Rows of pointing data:
- - - - -

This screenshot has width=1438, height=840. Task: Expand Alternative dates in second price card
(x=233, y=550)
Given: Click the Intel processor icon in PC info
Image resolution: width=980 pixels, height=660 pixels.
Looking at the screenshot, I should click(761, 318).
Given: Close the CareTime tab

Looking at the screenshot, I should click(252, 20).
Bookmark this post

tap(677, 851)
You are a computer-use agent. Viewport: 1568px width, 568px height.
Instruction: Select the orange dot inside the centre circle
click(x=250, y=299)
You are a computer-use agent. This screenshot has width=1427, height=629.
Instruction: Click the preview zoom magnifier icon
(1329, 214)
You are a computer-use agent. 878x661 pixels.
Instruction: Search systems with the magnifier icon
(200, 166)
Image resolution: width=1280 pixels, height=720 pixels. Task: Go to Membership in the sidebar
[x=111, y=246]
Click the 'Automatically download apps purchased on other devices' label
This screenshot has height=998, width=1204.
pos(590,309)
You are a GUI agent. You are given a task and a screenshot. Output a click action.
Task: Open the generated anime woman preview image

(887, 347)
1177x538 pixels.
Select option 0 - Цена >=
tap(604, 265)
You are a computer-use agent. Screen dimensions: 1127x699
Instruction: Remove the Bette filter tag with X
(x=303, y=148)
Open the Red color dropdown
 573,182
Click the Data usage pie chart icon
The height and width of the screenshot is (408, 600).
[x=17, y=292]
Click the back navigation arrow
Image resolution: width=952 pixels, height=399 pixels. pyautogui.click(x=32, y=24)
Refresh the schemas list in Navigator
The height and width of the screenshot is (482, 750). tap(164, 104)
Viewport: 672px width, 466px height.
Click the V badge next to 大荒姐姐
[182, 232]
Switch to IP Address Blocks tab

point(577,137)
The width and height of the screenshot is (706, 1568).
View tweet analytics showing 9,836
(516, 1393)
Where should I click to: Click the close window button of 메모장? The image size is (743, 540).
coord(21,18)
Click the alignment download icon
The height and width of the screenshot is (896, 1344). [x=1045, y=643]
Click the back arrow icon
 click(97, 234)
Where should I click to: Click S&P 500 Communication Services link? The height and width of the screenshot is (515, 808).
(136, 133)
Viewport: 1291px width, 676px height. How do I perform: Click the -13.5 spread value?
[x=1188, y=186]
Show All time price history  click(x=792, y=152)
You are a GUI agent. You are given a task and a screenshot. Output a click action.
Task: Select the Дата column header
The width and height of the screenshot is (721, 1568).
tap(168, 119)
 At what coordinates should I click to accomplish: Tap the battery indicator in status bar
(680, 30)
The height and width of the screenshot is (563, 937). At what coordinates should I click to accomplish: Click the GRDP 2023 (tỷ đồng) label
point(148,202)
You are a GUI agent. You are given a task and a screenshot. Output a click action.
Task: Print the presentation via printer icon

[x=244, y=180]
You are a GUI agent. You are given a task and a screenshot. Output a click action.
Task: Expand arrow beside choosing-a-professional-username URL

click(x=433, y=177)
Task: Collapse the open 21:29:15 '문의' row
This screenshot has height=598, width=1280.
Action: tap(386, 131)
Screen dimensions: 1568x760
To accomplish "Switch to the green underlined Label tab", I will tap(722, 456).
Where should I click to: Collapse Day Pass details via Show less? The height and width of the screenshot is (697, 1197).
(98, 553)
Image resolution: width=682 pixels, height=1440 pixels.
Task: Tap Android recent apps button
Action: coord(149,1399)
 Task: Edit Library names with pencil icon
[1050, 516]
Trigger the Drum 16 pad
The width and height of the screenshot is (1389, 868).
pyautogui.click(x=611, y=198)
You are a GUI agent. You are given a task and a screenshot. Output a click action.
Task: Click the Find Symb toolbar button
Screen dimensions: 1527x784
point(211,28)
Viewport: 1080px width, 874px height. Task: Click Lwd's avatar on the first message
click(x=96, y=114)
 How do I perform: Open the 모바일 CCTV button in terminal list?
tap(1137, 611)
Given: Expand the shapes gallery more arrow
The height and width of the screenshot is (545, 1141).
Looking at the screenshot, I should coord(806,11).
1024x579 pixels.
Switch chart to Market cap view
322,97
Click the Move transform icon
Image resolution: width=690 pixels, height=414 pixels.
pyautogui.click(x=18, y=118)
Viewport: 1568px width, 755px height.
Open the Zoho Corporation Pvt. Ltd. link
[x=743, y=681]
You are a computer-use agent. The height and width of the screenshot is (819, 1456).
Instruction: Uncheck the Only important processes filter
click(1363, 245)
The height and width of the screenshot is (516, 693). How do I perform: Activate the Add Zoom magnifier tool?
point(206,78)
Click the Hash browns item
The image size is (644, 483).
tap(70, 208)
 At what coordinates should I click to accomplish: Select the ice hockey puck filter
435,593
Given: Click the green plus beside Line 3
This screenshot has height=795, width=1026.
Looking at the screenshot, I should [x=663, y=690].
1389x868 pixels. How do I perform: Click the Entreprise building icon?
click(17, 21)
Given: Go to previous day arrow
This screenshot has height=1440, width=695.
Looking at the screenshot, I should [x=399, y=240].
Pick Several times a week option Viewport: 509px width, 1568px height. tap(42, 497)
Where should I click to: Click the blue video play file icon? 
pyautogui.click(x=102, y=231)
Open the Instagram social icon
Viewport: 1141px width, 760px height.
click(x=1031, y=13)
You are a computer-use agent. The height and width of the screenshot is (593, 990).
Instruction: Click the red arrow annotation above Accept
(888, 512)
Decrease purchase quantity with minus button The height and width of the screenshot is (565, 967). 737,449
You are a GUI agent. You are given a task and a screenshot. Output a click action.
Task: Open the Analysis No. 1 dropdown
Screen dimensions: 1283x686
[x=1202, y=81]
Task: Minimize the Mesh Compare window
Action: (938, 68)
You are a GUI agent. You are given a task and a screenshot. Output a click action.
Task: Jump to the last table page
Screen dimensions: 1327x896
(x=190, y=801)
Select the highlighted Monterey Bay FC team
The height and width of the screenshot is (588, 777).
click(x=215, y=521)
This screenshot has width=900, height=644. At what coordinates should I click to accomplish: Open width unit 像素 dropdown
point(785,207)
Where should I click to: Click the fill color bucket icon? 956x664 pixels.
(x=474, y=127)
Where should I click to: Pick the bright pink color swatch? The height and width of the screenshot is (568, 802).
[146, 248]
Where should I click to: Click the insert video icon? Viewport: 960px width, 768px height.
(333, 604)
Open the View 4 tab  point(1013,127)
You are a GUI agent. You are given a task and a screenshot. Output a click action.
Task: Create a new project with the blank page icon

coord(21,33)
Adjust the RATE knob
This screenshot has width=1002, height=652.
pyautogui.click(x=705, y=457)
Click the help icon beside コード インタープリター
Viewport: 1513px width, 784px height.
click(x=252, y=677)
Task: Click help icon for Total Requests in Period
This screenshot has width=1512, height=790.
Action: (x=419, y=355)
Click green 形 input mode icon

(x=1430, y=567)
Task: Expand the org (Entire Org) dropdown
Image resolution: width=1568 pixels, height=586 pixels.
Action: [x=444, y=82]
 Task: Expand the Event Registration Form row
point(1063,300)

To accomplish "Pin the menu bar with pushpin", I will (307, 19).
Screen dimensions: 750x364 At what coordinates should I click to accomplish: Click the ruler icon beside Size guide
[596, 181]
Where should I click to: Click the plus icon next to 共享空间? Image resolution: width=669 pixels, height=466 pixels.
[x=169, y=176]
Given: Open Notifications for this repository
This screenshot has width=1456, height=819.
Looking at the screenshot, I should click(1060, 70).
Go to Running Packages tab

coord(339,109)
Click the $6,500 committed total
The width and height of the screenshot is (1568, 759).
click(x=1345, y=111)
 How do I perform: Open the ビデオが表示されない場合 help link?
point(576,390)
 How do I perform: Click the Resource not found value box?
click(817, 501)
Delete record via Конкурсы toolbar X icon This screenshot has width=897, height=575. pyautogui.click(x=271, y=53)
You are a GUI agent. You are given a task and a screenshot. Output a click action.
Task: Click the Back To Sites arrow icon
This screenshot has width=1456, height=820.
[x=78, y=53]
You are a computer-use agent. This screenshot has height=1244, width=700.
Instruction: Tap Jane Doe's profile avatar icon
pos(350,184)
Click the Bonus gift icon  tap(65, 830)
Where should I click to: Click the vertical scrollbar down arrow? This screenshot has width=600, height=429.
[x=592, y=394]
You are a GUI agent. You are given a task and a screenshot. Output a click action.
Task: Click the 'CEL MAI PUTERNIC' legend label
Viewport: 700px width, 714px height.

- - - - -

The problem
Retype the rows from the line containing "At what coordinates should I click to accomplish: Tap" through the line containing "will tap(722, 456).", keeping every character unchanged.

Full answer
 At what coordinates should I click to accomplish: Tap the battery indicator in status bar
(680, 30)
The height and width of the screenshot is (563, 937). At what coordinates should I click to accomplish: Click the GRDP 2023 (tỷ đồng) label
point(148,202)
You are a GUI agent. You are given a task and a screenshot. Output a click action.
Task: Print the presentation via printer icon

[x=244, y=180]
You are a GUI agent. You are given a task and a screenshot. Output a click action.
Task: Expand arrow beside choosing-a-professional-username URL

click(x=433, y=177)
Task: Collapse the open 21:29:15 '문의' row
This screenshot has height=598, width=1280.
Action: tap(386, 131)
Screen dimensions: 1568x760
To accomplish "Switch to the green underlined Label tab", I will tap(722, 456).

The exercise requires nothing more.